**Task to carry out**
Restate the entries word for word, leaving nothing out.

Start of Exercise data

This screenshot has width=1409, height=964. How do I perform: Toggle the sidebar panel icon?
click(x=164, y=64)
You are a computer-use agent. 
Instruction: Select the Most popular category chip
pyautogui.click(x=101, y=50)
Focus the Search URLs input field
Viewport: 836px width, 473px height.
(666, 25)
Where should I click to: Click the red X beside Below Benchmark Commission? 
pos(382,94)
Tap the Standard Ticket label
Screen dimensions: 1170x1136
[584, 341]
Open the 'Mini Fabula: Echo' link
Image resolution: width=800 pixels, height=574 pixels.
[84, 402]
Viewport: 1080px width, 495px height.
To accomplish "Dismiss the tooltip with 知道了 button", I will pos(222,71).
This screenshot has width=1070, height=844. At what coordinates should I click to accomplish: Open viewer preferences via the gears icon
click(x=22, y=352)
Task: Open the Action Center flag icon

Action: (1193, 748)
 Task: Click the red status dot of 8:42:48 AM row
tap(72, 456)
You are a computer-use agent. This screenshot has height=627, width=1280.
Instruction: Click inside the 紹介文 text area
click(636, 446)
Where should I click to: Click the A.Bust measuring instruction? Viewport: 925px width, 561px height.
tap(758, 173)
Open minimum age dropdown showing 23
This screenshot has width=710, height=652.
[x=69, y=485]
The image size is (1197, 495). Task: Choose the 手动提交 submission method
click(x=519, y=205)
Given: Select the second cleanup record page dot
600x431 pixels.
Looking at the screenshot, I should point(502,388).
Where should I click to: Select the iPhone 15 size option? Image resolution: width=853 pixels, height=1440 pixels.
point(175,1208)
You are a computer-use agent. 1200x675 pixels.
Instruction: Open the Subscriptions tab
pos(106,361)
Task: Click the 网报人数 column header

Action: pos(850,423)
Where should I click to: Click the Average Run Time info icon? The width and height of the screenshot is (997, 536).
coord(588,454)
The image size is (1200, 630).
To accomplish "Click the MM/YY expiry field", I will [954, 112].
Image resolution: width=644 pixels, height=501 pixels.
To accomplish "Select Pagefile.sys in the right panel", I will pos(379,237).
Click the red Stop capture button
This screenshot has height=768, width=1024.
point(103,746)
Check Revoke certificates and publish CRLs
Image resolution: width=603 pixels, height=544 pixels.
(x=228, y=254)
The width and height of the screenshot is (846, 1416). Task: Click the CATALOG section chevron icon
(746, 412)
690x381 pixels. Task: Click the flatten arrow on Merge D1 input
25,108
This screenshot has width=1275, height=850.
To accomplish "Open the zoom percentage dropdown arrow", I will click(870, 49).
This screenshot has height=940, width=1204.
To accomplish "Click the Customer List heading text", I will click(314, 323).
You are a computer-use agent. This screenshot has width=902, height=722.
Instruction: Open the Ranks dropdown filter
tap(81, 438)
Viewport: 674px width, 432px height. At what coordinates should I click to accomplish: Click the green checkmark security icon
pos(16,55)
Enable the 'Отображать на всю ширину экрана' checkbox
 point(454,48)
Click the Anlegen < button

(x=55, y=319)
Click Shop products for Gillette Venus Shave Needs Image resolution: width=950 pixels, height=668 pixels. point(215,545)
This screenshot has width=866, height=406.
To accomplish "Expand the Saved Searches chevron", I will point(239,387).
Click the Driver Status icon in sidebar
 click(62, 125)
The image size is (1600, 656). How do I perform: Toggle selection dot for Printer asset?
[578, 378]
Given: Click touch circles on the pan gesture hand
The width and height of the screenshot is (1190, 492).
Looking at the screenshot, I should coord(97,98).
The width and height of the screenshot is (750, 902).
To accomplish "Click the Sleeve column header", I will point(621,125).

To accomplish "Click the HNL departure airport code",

End of Exercise data

**Response area**
This screenshot has width=1409, height=964. How do I perform: Toggle the sidebar panel icon?
click(x=164, y=64)
You are a computer-use agent. 
Instruction: Select the Most popular category chip
pyautogui.click(x=101, y=50)
Focus the Search URLs input field
Viewport: 836px width, 473px height.
(666, 25)
Where should I click to: Click the red X beside Below Benchmark Commission? 
pos(382,94)
Tap the Standard Ticket label
Screen dimensions: 1170x1136
[584, 341]
Open the 'Mini Fabula: Echo' link
Image resolution: width=800 pixels, height=574 pixels.
[84, 402]
Viewport: 1080px width, 495px height.
To accomplish "Dismiss the tooltip with 知道了 button", I will pos(222,71).
This screenshot has width=1070, height=844. At what coordinates should I click to accomplish: Open viewer preferences via the gears icon
click(x=22, y=352)
Task: Open the Action Center flag icon

Action: (1193, 748)
 Task: Click the red status dot of 8:42:48 AM row
tap(72, 456)
You are a computer-use agent. This screenshot has height=627, width=1280.
Instruction: Click inside the 紹介文 text area
click(636, 446)
Where should I click to: Click the A.Bust measuring instruction? Viewport: 925px width, 561px height.
tap(758, 173)
Open minimum age dropdown showing 23
This screenshot has width=710, height=652.
[x=69, y=485]
The image size is (1197, 495). Task: Choose the 手动提交 submission method
click(x=519, y=205)
Given: Select the second cleanup record page dot
600x431 pixels.
Looking at the screenshot, I should point(502,388).
Where should I click to: Select the iPhone 15 size option? Image resolution: width=853 pixels, height=1440 pixels.
point(175,1208)
You are a computer-use agent. 1200x675 pixels.
Instruction: Open the Subscriptions tab
pos(106,361)
Task: Click the 网报人数 column header

Action: pos(850,423)
Where should I click to: Click the Average Run Time info icon? The width and height of the screenshot is (997, 536).
coord(588,454)
The image size is (1200, 630).
To accomplish "Click the MM/YY expiry field", I will [954, 112].
Image resolution: width=644 pixels, height=501 pixels.
To accomplish "Select Pagefile.sys in the right panel", I will pos(379,237).
Click the red Stop capture button
This screenshot has height=768, width=1024.
point(103,746)
Check Revoke certificates and publish CRLs
Image resolution: width=603 pixels, height=544 pixels.
(x=228, y=254)
The width and height of the screenshot is (846, 1416). Task: Click the CATALOG section chevron icon
(746, 412)
690x381 pixels. Task: Click the flatten arrow on Merge D1 input
25,108
This screenshot has width=1275, height=850.
To accomplish "Open the zoom percentage dropdown arrow", I will click(870, 49).
This screenshot has height=940, width=1204.
To accomplish "Click the Customer List heading text", I will click(314, 323).
You are a computer-use agent. This screenshot has width=902, height=722.
Instruction: Open the Ranks dropdown filter
tap(81, 438)
Viewport: 674px width, 432px height. At what coordinates should I click to accomplish: Click the green checkmark security icon
pos(16,55)
Enable the 'Отображать на всю ширину экрана' checkbox
 point(454,48)
Click the Anlegen < button

(x=55, y=319)
Click Shop products for Gillette Venus Shave Needs Image resolution: width=950 pixels, height=668 pixels. point(215,545)
This screenshot has width=866, height=406.
To accomplish "Expand the Saved Searches chevron", I will point(239,387).
Click the Driver Status icon in sidebar
 click(62, 125)
The image size is (1600, 656). How do I perform: Toggle selection dot for Printer asset?
[578, 378]
Given: Click touch circles on the pan gesture hand
The width and height of the screenshot is (1190, 492).
Looking at the screenshot, I should coord(97,98).
The width and height of the screenshot is (750, 902).
To accomplish "Click the Sleeve column header", I will point(621,125).

To accomplish "Click the HNL departure airport code",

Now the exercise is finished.